Reading text:
--- START ---

The brake power booster is an aid that uses engine vacuumm so you do not have to push as hard to stop.It also uses a lot of air.It is a diaphram and it could get a hole in it I got this off the net read it you will understand better:

The power brake booster is mounted on the firewall directly behind the master cylinder and, along with the master cylinder, is directly connected with the brake pedal. Its purpose is to amplify the available foot pressure applied to the brake pedal so that the amount of foot pressure required to stop even the largest vehicle is minimal. Power for the booster comes from engine vacuum. The automobile engine produces vacuum as a by-product of normal operation and is freely available for use in powering accessories such as the power brake booster. Vacuum enters the booster through a check valve on the booster. The check valve is connected to the engine with a rubber hose and acts as a one-way valve that allows vacuum to enter the booster but does not let it escape. The booster is an empty shell that is divided into two chambers by a rubber diaphragm. There is a valve in the diaphragm that remains open while your foot is off the brake pedal so that vacuum is allowed to fill both chambers. When you step on the brake pedal, the valve in the diaphragm closes, separating the two chambers and another valve opens to allow air in the chamber on the brake pedal side. This is what provides the power assist. Power boosters are very reliable and cause few problems of their own, however, other things can contribute to a loss of power assist. In order to have power assist, the engine must be running. If the engine stalls or shuts off while you are driving, you will have a small reserve of power assist for two or three pedal applications but, after that, the brakes will be extremely hard to apply and you must put as much pressure as you can to bring the vehicle to a stop.

--- END ---

Record set:
--- START ---

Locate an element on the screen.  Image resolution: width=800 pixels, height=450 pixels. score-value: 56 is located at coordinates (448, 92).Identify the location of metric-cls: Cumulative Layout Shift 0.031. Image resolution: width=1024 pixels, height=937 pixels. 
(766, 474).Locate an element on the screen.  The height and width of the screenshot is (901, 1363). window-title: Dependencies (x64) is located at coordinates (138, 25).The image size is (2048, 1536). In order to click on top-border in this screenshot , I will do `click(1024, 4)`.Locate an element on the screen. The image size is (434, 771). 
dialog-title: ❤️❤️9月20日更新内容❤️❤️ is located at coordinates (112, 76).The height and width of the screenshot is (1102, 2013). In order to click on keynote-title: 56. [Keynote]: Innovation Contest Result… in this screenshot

--- END ---

What the task requires: List every valve that the power brake booster text above mentions, describing each in a few words.

Answer space:
- The check valve on the booster, connected to the engine by a rubber hose, which lets vacuum into the booster but does not let it escape.
- The valve in the diaphragm, which stays open while your foot is off the brake pedal and closes when you step on it.
- Another valve, which opens when you step on the brake pedal to let air into the chamber on the brake pedal side.